• _WHAT THE TASK REQUIRES_: Starting at the line that contains "Open the WB As Shot dropdown" and ending at the end of the material, write those lines out again, requests included, and shift every coordinate in the answers by -94. Leave the pictures out.

##########

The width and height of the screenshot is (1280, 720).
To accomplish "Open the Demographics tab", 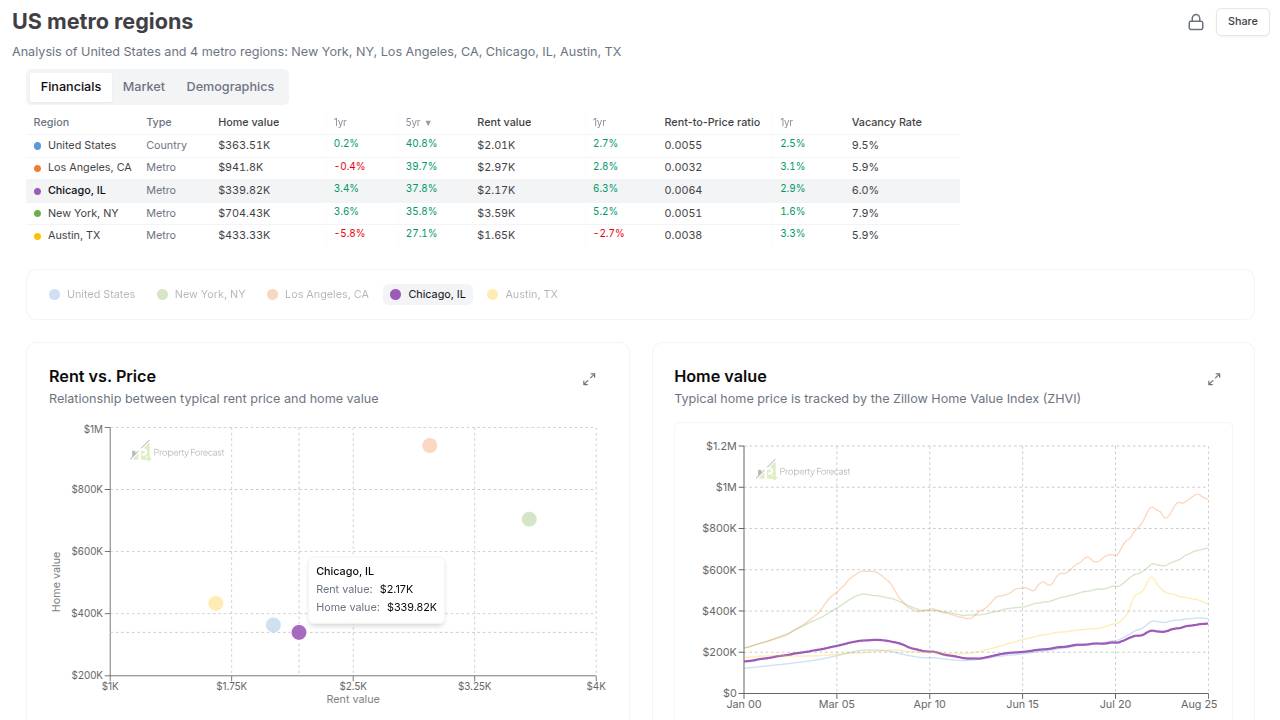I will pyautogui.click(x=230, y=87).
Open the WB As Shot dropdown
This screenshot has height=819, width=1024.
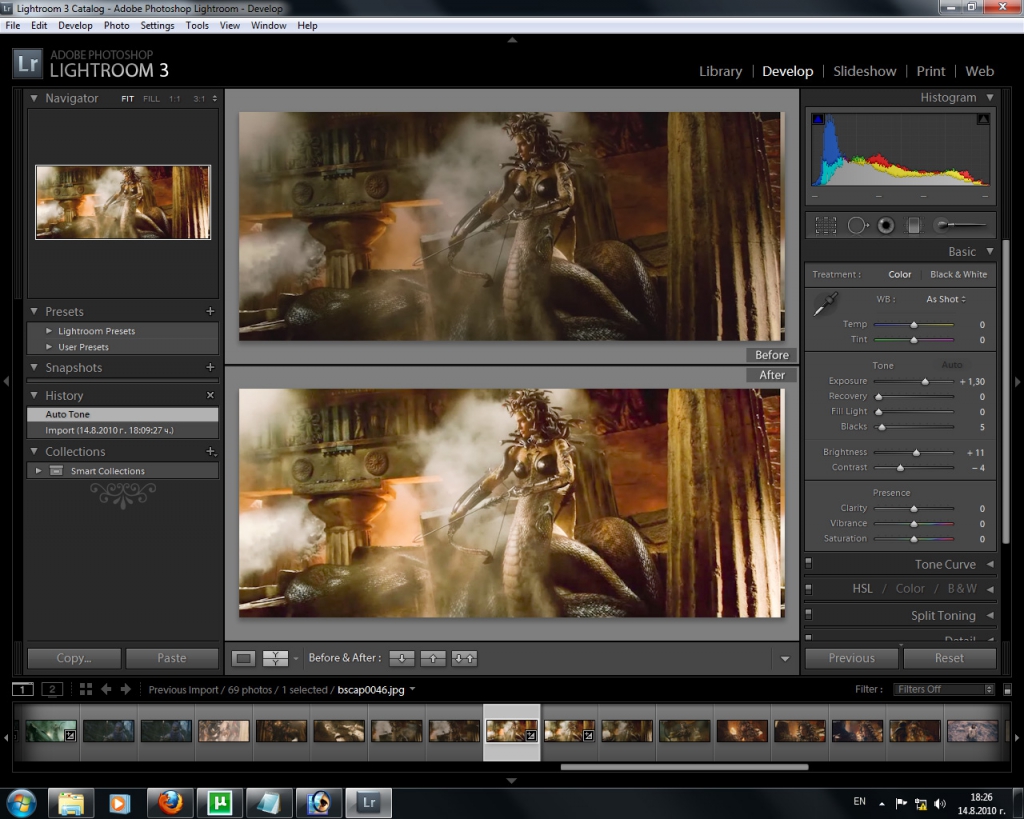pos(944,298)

##########

• _WORKED SOLUTION_:
Open the WB As Shot dropdown
This screenshot has height=819, width=1024.
pos(850,204)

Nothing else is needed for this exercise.